Sepakbola

Blunder Fatal Robert Sanchez, Liam Rosenior Ambil Tanggung Jawab Penuh atas Kekalahan Chelsea

Advertisement

London – Kiper Chelsea, Robert Sanchez, melakukan blunder fatal yang berujung pada kekalahan timnya dari Arsenal dalam leg pertama semifinal Piala Liga Inggris. Pelatih Chelsea, Liam Rosenior, menyatakan bertanggung jawab penuh atas kesalahan yang dilakukan anak asuhnya tersebut.

Kekalahan Dramatis di Stamford Bridge

Pertandingan yang digelar di Stamford Bridge pada Kamis (15/1/2026) dini hari WIB itu berakhir dengan skor 2-3 untuk keunggulan Arsenal. Gol-gol The Gunners tercipta melalui aksi Gyokeres yang memanfaatkan kesalahan Sanchez, serta gol dari Ben White dan Martin Zubimendi. Chelsea sempat memperkecil ketertinggalan melalui dua gol Alejandro Garnacho.

Kesalahan Sanchez terjadi saat ia gagal mengantisipasi umpan dari Ben White.

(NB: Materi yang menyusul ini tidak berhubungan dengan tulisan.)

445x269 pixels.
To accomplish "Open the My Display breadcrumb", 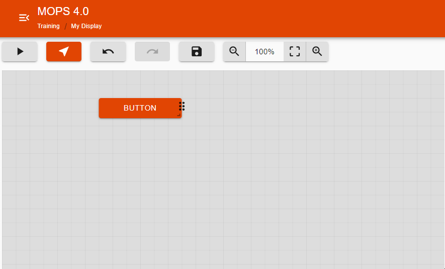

Bola yang terlihat mudah dijangkau justru terlepas dari tangkapannya, dan Gyokeres dengan sigap menyongsong bola tersebut menjadi gol. Momen ini menjadi titik balik yang krusial dalam pertandingan tersebut.

Rosenior Bela Kipernya

Menanggapi insiden tersebut, Liam Rosenior memilih untuk tidak menyalahkan Robert Sanchez. Ia menegaskan bahwa sebagai pelatih, ia yang meminta Sanchez untuk melakukan gaya permainan baru yang belum pernah ia lakukan sebelumnya.

“Ini adalah gol tim, bukan hanya tanggung jawab Rob. Saya meminta Rob untuk melakukan hal-hal yang belum pernah dia lakukan sebelumnya. Saya sudah mengatakan padanya sebelum pertandingan, dan saya sangat jelaskan, ketika pemain saya membuat kesalahan, saya yang bertanggung jawab. Itu tanggung jawab saya,” ujar Rosenior, mengutip dari BBC.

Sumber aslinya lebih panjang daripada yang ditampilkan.